→ **Task description**
Pull each line holding the word "agent" from the data.

→ **Data for the task**
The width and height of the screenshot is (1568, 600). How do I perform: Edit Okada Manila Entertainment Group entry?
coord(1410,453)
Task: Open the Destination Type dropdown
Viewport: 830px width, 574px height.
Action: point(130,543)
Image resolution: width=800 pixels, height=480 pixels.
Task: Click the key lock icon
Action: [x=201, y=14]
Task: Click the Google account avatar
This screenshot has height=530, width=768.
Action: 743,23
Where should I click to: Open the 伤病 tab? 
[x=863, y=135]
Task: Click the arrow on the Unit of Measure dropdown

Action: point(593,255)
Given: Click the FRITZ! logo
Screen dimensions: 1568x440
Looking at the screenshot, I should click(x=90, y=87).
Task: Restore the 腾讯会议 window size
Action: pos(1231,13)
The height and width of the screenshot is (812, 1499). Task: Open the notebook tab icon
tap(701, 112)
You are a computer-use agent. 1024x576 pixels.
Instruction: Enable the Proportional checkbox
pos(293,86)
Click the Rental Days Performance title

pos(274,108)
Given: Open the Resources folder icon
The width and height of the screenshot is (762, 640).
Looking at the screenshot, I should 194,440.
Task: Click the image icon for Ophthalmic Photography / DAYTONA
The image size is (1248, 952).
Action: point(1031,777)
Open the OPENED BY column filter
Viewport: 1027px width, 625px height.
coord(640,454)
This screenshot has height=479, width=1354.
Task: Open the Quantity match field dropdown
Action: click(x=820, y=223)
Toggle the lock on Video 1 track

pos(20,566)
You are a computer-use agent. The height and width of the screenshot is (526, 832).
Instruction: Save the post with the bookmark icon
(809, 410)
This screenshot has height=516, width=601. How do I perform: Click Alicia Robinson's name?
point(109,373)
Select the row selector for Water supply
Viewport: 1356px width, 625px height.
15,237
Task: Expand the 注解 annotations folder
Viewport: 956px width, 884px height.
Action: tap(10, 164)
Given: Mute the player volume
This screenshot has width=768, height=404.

→ **Response below**
You are a computer-use agent. 1024x576 pixels.
You are a computer-use agent. The height and width of the screenshot is (526, 832).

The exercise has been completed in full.